In den Text und als Anhang hat sie 27 Tabellen und Graphiken eingefügt, die, aufgeschlüsselt nach Landkreisen, unter anderem über die Entwicklung der Mitgliederzahlen und die Ergebnisse der Wahlen 1990 informieren. Besondere Beachtung werden ihre Rechercheergebnisse zur Zahl der Inoffiziellen Mitarbeiter des Staatssicherheitsdienstes (IM) und deren Verteilung auf die einzelnen Parteien finden. Weit verbreitet ist die Vermutung, die Politik der Blockparteien in den letzten Monaten der DDR sei von ihnen wesentlich beeinflusst worden - eine Annahme, die man bei Luise Güth nicht bestätigt findet. Die Hälfte der IM sei inaktiv gewesen. Selbst aus Bereichen, in denen die IM-Dichte groß war, habe der Sicherheitsdienst manchmal keine Informationen erhalten. Das relativiere die "Einschätzung des MfS als allwissendes Organ" (151).
Gewünscht hätte man sich noch ein Kapitel, in dem sie analysiert hätte, wie die SED auf die unfreiwillige Emanzipation ihrer bis dahin angepassten Verbündeten reagierte. Auch ein längerer Seitenblick darauf, wie die Bürgerbewegung parallel agierte und sich die Stimmung der Gesamtbevölkerung wandelte, wäre nützlich gewesen, um besser einschätzen zu können, was in den Blockparteien geschah.
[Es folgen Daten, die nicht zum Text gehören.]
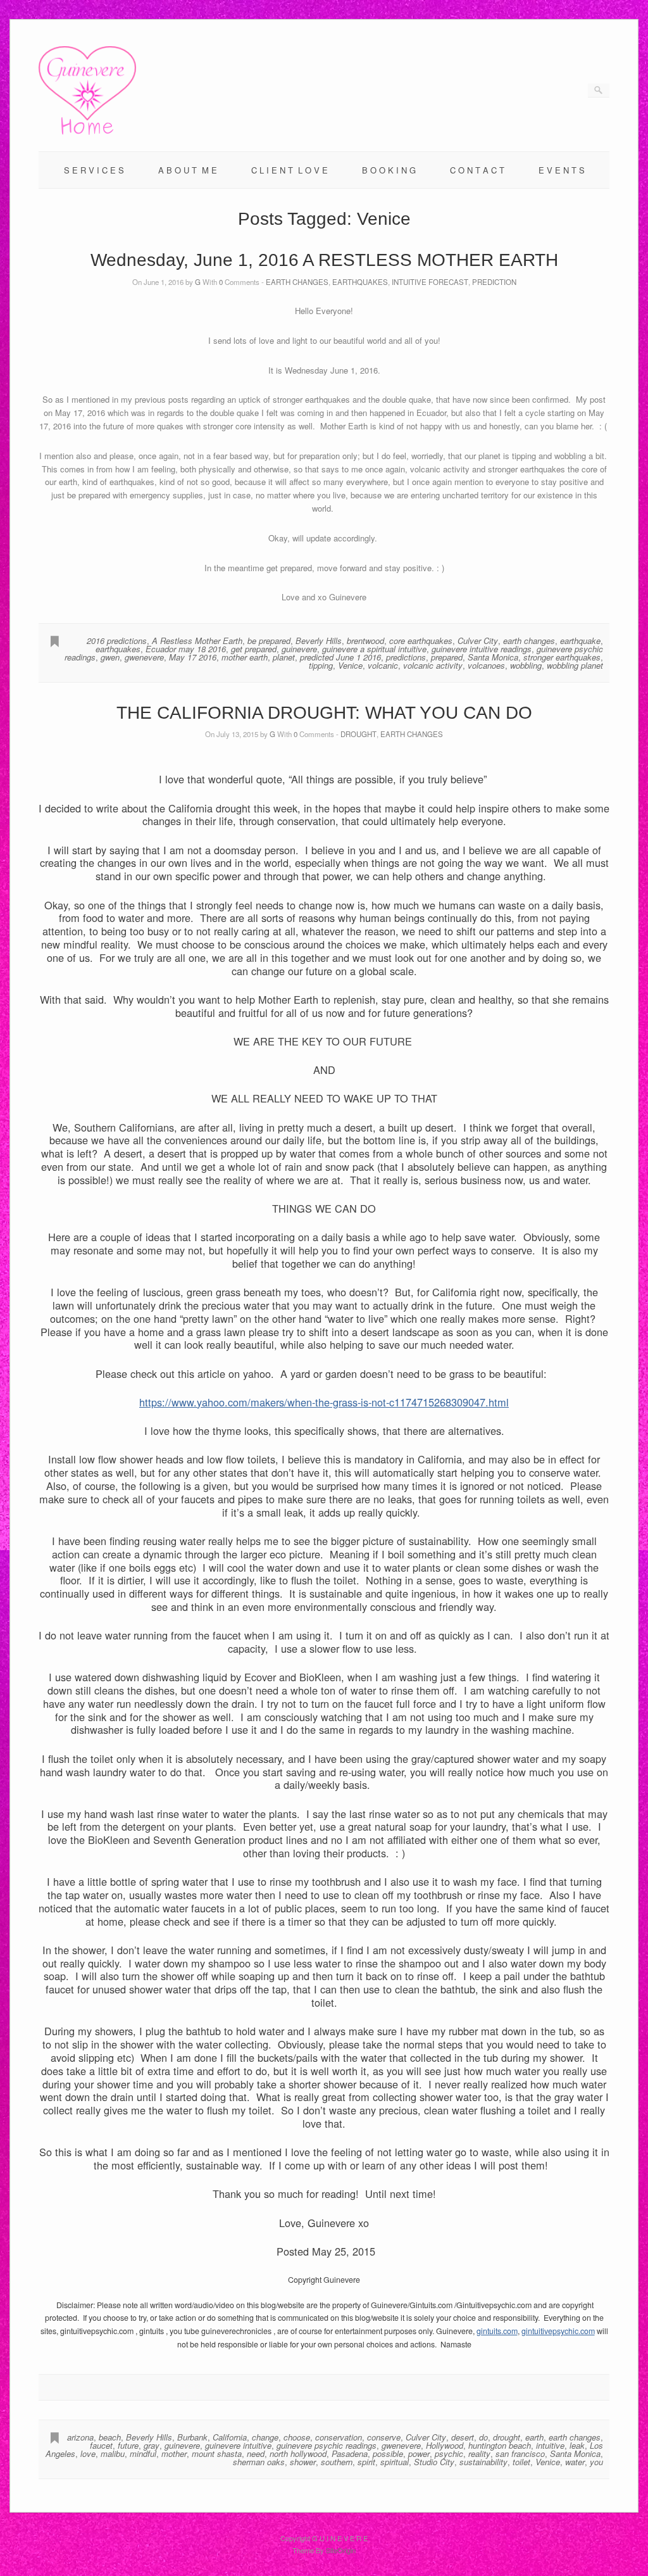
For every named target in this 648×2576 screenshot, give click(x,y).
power (419, 2453)
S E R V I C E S (94, 170)
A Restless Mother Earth (197, 641)
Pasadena (350, 2453)
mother (174, 2453)
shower (303, 2462)
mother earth (244, 657)
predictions (406, 657)
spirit (366, 2462)
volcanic (383, 665)
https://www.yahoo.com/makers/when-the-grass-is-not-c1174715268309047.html (324, 1402)
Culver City (478, 641)
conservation (338, 2437)
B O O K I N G (389, 170)
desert (462, 2437)
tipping (321, 665)
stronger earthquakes (562, 657)
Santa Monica (493, 657)
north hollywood (298, 2453)
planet (284, 657)
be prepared (268, 641)
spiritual (394, 2462)
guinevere (299, 649)
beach (110, 2437)
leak (577, 2445)
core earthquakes (420, 641)
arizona (80, 2437)
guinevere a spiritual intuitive (374, 649)
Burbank (192, 2437)
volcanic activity (433, 665)
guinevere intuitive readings (482, 649)
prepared (447, 657)
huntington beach (499, 2445)
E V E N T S (562, 170)
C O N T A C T (477, 170)
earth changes (529, 641)
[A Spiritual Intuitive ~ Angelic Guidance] (87, 131)
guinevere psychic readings (327, 2445)
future (128, 2445)
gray (151, 2445)
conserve (384, 2437)
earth (534, 2437)
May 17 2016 (192, 657)
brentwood (365, 641)
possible (388, 2453)
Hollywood (444, 2445)
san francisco (520, 2453)
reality (479, 2453)
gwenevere (144, 657)
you (596, 2462)
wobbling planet (575, 665)
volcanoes (486, 665)
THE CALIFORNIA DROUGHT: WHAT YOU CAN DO (324, 713)
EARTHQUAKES (360, 282)
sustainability (483, 2462)
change (265, 2437)
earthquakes (118, 649)
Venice (350, 665)
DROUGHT (358, 734)
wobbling (526, 665)
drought (506, 2437)
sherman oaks (259, 2462)
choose (297, 2437)
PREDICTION (494, 282)
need (256, 2453)
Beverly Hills (319, 641)
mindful (143, 2453)
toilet (521, 2462)
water (575, 2462)
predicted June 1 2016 (340, 657)
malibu (113, 2453)
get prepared (254, 649)
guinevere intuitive (238, 2445)
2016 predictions (117, 641)
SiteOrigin (341, 2550)
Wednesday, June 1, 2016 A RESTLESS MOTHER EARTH (324, 260)
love (88, 2453)
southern (336, 2462)
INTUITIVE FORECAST (430, 282)
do (483, 2437)
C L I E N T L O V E (289, 170)
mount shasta (217, 2453)
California (230, 2437)
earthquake (580, 641)
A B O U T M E (187, 170)
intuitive (550, 2445)
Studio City (434, 2462)
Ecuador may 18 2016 (186, 649)
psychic (449, 2453)
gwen (110, 657)
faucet (101, 2445)
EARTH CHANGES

Besondere Beachtung dürften terminologische Besonderheiten ihrer Darstellung finden. Sie kürzt die Parteibezeichnung für die Union durchgehend mit CDU(D) ab, obwohl diese Form nur in den ersten Nachkriegsmonaten verwendet wurde, um den auf Gesamtdeutschland zielenden Organisationsanspruch zu unterstreichen. So wird die Vereinigung beider Unionsverbände 1990 begrifflich zur Fusion von CDU(D) und CDU. Tatsächlich aber war die identische Parteibezeichnung und Abkürzung ein unübersehbarer Hinweis darauf, dass es sich um Schwesterparteien handelte. Als "Blockparteien" bezeichnet sie alle, die Mitglied des "Demokratischen Blocks" der DDR waren, also auch die SED. Sie räumt ein, dass diese aufgrund ihrer "exponierten Stellung" zumeist nicht als Blockpartei bezeichnet werde (9). Die Autorin bezieht sie aber zuweilen ein und spricht von den "fünf Blockparteien". (226, 280)
Güths Arbeit könnte der Beginn einer stärker auf die Regionalebene fokussierten Blockpartei-Forschung sein. Da bisher vor allem untersucht wurde, was an zentraler Stelle entschieden wurde, wäre diese Horizonterweiterung sehr zu begrüßen.